DECLIVES E ARRANJOS 2 - Capítulo 1 – Um Lugar Chamado Noche Río"

on Sunday, September 21, 2008
Se soubesse há dois meses que iria para um local tão longe de Vitória, Perov nunca teria aceitado a proposta de trabalho em Noche Río, no Chile. E lembrou-se do diálogo principal de todo este acontecimento:

- Mas Flora, como assim você está oferecendo uma proposta de emprego sua para mim?
- É Perov. Eu iria para esse emprego, que é uma oportunidade de ouro, mas preciso ir para Cuba desfilar no final do mês.
- Hum...Entendo. Mas e como é que vou saber prosseguir com isso?
- Você receberá um telefonema do dono da agência, Carlo Montecito. Ele lhe passará as instruções. E Perov a passagem, estadia e transporte no geral é tudo pago pela empresa. Você vai dar mole se não aceitar.
- Está bem. Mas espero que não seja uma de suas loucuras.
- Não mesmo. Eu só não vou mesmo porque vou pra Cuba conhecer o Fidel.

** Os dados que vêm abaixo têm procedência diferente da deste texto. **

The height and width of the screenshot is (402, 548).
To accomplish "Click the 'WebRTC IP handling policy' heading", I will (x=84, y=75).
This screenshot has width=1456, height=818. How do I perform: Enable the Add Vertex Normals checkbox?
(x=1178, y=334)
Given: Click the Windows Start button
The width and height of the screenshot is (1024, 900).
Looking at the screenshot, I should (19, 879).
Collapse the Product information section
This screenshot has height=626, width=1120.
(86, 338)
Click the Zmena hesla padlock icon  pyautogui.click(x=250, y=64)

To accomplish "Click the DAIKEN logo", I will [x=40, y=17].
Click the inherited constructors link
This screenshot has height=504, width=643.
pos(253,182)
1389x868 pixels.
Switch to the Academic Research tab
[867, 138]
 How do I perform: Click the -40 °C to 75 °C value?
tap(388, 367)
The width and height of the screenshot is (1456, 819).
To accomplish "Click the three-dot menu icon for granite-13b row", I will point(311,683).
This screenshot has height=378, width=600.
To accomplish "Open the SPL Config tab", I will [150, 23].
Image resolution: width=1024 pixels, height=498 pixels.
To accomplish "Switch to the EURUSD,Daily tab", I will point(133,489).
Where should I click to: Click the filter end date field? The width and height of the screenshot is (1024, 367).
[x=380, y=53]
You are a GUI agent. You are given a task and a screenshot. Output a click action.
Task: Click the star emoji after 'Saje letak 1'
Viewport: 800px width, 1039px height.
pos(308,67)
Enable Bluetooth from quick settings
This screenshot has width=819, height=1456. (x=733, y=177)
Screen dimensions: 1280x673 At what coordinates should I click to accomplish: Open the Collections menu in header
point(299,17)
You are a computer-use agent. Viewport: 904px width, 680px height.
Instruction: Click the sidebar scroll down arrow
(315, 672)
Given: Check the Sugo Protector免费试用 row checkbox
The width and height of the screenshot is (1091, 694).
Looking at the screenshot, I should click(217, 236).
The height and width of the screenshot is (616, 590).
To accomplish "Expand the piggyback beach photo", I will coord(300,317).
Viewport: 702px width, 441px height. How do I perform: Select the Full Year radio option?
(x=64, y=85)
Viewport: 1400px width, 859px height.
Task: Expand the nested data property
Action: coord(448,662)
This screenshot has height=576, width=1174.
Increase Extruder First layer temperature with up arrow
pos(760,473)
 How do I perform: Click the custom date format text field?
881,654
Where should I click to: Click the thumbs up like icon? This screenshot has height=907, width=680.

Perov havia recebido o tal telefonema, além de ter marcado dia e hora. Agora, tardezinha de sábado, estava com as coisas quase prontas para dar início a sua nova jornada. Andava impaciente de um lado para outro em seu quarto esperando a hora de ir para o Aeroporto. Um carro parou em frente a sua casa e buzinou. Ele olhou pela janela, um C4 Pallas preto lhe aguardava com os faróis semi-acesos. Achou muito impressionante, o dono da agência realmente estava o levando a sério.Seria pela Flora? Enfim, preferiu não pensar muito naquilo. Apanhou as malas e dirigiu-se para a porta. Destrancou-a. Ao fazer isso, o telefone em cima da escrivaninha tocou por duas vezes. Ele deixou as malas em frente à porta ainda fechada e se dirigiu até o telefone:

- Pronto.
- Perov. Sou eu, Bernard. Preciso falar com você urgente.
- Opa! Pode falar. Mas fale rápido, pois estou indo viajar pra Noche Rio.
- É justamente sobre isso que eu queria falar. Não existe emprego algum. A Flora foi enganada, agora ela está correndo perigo em Cuba e não consigo contatá-la.
- Mas sobre o que você está falando Bernard? Um pessoal já está neste exacto momento me esperando em um carro preto em frente a minha casa.
- Então me parece que eles foram até você...Escute-me com atenção Perov. Esse mesmo pessoal seguiu-me há algumas semanas pela Rua da Lama, quando percebi corri e consegui fugir. Você tem que sair daí sorrateiramente. Vá até o Sinucar. E lá te encontro para tentarmos ver o que está acontecendo.
- Está bem. O problema será sair daqui. Mas darei um jeito.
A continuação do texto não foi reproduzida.